Configuring Duo with Aeries is easy, and is outlined in this article. For more information about Duo, visit duo.com. Before you start, you’ll need to make sure you have a Duo account available. You can obtain a free trial account or limited account from duo.com to test it out.
After creating an account and logging into Duo, click on Applications, then click Protect an Application and click Protect this Application under Aeries SIS.
After clicking Protect this Application, a new application will be created and you will be taken to the settings page. An Integration key, Secret key, and API hostname have been created for you. You will need these codes in a later step.
The next step is to configure Aeries. Log into Aeries as an administrator account and navigate to SECURITY | Duo in the navigation. Once on this page, enter the Integration key, Secret key, and API hostname you created earlier. Check the Enable Two-Factor Authentication checkbox to enable, and then click the Test Duo button to verify Duo is working properly before continuing. You should see a sample Duo authentication screen.
Once you have tested the configuration, additional settings should be configured.
Re-Authentication Timeout Period - Users will be prompted for Duo authentication this many minutes after they last authenticated. A value of 0 will keep the authentication valid for their entire session.
Secure Areas Independently? - When this option is enabled, one Duo authentication prompt will occur per enabled security area/feature (that is configured below). Otherwise authenticating within one area (after login) will pass that Duo access to all secured areas, causing the user to only receive the authentication prompt once per session or until the re-authentication timeout period is reached.
Note: Once enabled, accessing the Duo configuration page always requires 2-factor authentication, regardless of other security settings.

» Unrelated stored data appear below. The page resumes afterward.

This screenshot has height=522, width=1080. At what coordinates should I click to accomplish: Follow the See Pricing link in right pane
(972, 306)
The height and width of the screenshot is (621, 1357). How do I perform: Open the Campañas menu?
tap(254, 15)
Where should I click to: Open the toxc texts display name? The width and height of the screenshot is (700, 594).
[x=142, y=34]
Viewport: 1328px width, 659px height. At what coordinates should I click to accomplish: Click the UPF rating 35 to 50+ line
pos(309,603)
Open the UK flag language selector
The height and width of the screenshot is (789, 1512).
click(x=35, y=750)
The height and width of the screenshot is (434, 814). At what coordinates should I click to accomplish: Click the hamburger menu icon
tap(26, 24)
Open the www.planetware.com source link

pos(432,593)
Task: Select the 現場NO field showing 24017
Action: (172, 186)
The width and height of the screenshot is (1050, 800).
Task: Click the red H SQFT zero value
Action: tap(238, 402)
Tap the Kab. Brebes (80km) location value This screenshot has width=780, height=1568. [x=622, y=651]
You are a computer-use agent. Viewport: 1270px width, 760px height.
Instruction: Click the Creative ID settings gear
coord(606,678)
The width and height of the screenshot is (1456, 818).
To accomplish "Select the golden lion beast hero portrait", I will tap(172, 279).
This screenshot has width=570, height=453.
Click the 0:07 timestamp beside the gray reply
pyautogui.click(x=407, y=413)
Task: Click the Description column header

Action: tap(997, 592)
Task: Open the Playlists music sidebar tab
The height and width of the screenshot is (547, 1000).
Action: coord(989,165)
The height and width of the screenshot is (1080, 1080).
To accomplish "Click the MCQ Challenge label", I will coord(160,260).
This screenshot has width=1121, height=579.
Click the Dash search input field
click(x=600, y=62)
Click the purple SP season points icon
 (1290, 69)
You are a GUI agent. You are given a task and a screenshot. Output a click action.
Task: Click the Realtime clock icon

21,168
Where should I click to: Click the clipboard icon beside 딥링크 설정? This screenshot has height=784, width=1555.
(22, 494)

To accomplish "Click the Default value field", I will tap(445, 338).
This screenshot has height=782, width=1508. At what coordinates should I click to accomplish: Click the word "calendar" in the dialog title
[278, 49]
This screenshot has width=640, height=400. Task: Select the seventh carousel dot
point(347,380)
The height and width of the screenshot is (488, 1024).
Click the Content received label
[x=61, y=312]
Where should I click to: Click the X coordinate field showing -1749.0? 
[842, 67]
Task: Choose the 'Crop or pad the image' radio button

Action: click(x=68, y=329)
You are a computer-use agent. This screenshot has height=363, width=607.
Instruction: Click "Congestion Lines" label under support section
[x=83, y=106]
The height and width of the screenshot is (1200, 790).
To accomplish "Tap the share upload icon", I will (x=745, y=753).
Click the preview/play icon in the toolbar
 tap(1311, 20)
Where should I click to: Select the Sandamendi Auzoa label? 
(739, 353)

The following areas can be configured to prompt Duo authentication, either External or Internal by checking the appropriate box. Note: External sites are defined in your AppSettings.Config file with an <External>True</External>. Contact Aeries Support for assistance configuring this file if necessary.
- Login (Admins)
- Login (Teachers and Office Staff)
- Transcripts (only users with access to change transcripts will be required to authenticate)
- Medical History
- Medical Log
- Assertive Discipline
- Teacher Emulation
- Portal Management
- Mass Change Attendance
Once Duo Security has been configured, users will be prompted to authenticate with Duo when entering the areas specified. For example, if Login (Teachers and Office Staff) has been turned on, the user will be prompted to log into Aeries, then authenticate with Duo.
The options available to users on the Duo authentication prompt are determined by configuration within your account with Duo.